陈老师的课,从不是枯燥的语法堆砌,记得第一次教“现在完成时”,她没直接讲规则,而是站在讲台上,双手撑着讲台边缘,裙摆因为前倾的动作微微皱起:“你们有没有过这样的经历——找一支笔,翻遍书包突然发现,它就在你手里,这时候你该怎么说?”她顿了顿,笑着用英语重复:“I have found my pen. 不是I found it,是‘我已经找到了’,这件事和现在有关,对不对?”她指了指自己的裙子,“就像这条裙子,我早上穿出门,现在还穿着,就是I have worn this skirt all day. 如果说I wore it this morning,就只代表早上,现在可能已经换掉了。
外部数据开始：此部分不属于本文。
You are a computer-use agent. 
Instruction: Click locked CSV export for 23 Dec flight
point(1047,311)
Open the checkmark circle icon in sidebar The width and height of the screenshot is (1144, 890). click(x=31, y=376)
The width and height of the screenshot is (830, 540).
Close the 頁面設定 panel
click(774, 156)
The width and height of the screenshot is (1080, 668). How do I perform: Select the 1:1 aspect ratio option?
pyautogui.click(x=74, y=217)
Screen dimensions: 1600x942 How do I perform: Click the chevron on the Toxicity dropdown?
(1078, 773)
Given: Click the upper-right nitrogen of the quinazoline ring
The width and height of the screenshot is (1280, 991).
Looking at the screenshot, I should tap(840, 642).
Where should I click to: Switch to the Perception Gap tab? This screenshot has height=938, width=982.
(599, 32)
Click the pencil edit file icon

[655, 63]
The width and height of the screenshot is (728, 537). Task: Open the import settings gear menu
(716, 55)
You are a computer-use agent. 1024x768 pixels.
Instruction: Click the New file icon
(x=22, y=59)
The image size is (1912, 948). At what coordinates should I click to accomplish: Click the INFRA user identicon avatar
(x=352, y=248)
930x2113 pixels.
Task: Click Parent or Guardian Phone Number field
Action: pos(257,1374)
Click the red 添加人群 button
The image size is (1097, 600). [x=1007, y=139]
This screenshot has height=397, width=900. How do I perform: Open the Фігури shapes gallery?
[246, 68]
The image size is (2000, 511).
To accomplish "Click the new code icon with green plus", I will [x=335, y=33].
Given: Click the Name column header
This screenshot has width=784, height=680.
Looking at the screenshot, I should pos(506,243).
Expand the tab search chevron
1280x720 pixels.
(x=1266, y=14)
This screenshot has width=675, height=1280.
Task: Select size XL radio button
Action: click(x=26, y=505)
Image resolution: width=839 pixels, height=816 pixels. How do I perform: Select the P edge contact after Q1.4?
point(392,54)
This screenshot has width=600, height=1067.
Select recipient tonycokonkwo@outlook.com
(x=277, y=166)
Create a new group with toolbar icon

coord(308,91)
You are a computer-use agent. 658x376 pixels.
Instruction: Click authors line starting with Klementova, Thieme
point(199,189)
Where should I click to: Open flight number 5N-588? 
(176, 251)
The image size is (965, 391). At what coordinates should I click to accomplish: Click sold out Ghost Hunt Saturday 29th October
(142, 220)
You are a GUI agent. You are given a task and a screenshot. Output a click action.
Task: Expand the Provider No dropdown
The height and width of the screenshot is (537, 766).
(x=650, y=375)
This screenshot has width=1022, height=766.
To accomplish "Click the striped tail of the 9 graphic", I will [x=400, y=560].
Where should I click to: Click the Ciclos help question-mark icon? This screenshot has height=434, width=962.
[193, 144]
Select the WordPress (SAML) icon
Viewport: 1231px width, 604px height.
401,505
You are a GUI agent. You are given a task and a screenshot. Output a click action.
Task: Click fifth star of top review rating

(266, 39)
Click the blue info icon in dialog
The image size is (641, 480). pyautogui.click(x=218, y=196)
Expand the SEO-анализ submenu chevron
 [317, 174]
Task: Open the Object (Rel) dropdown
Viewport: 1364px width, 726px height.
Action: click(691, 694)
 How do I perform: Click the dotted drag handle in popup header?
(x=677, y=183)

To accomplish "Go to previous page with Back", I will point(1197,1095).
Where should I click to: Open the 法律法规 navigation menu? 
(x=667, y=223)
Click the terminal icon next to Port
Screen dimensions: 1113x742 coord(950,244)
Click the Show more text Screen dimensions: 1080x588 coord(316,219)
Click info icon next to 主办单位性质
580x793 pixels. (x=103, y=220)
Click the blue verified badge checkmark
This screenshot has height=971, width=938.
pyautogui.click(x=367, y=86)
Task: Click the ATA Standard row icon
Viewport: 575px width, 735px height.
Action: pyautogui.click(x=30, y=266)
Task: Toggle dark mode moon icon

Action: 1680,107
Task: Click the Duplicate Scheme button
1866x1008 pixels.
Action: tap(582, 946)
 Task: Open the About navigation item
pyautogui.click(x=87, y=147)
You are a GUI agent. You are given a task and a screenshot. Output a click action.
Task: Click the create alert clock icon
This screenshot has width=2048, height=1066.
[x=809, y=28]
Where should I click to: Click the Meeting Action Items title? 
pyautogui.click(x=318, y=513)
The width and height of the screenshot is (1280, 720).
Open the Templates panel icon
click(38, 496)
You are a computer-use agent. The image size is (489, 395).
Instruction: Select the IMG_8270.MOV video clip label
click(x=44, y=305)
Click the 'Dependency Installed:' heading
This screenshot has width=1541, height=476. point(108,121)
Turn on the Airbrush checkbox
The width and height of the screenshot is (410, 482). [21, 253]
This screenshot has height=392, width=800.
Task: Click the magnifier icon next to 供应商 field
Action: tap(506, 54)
”阳光从窗户斜斜照进来,落在她的裙摆上,也落在她比划的手指上,原本抽象的语法,突然像她裙摆上的褶皱一样,变得具体可感。
她总说“语言是用来用的,不是用来背的”,为了让我们敢开口,她在课堂上搞过“英语时装秀”,让我们用英语描述自己的衣服,有个男生穿了件宽松的卫衣,结结巴巴说不出话,陈老师突然指了指自己的短裙:“Look at my skirt. It's denim, and it's short. I like it because it's cool. 你呢?Your hoodie—what color is it? Is it comfortable?”男生愣了愣,小声说:“It's gray... and it's soft.”陈老师立刻鼓掌:“Perfect! 下次可以说‘I like my gray hoodie because it's soft and warm.’ 看,很简单吧?”那天她穿着一条火红色的短裙,站在教室中央,像一团跳动的火焰,把我们每个人的紧张都烤化了。
我印象最深的是高二那年,我因为英语考试失利,趴在桌子上哭,陈老师把我叫到办公室,她当时穿着条墨绿色的短裙,坐在办公椅上,裙摆铺开像一朵温柔的绿萝,她没说“别哭了”,而是递给我一张纸巾,指着窗外操场上的篮球架:“你看那个投篮的同学,他投十次,可能只进三次,但他还会投,对不对?英语就像投篮,错了再改,练多了就会了。”她从抽屉里拿出一本英文绘本,翻到一页,指着上面的图画说:“你看这个小姑娘,她学英语时把‘apple’说成‘apble’,她妈妈没笑她,反而每天和她一起读,现在她能讲很长的故事了。”阳光从她身后照过来,把她裙摆的影子投在我的书上,墨绿色里混着暖黄,像她的话一样,又暖又安心。
后来我才知道,陈老师大学时学的是古典文学,却因为喜欢和年轻人打交道,毅然选择了当英语老师,她说:“语言是活的,就像裙子,不是为了束缚自己,是为了让自己更自由地表达。”她总穿着短裙,不是刻意追求时尚,而是因为她觉得“短裙利落,跑得快,跳得高,和学生一起闹一起笑的时候,不用担心裙摆绊倒脚”。
高中毕业那天,我去办公室找她告别,她正在收拾教案,身上穿着条第一次见她时的浅牛仔短裙,裙摆已经洗得有点发白,却依旧干净挺括,她看见我,从抽屉里拿出一本英语笔记,扉页上写着:“To my dear student: Language is the dress of thought, so make it beautiful. ——陈薇”我翻开笔记,里面密密麻麻记着她的板书,还有页边角她写的小批注:“这里可以用‘I have been waiting for you’,强调‘一直在等’哦”“这个句子像她的短裙一样,要简洁才有力量”。
如今我也成了一名老师,偶尔会穿短裙上课,每当有学生问我“老师,你为什么总穿短裙”,我总会想起陈薇老师,想起她裙摆飞扬的样子,想起她说的“语言是用来连接世界的,不是用来害怕的”,原来那条短裙里,藏的从来不是时尚,而是一颗热爱教学的心,和对学生最温柔的期待——就像她当年站在讲台上,用裙摆扫去了我们对英语的恐惧,让我们相信,每个单词、每句话,都能像她的短裙一样,带着我们走向更广阔的世界。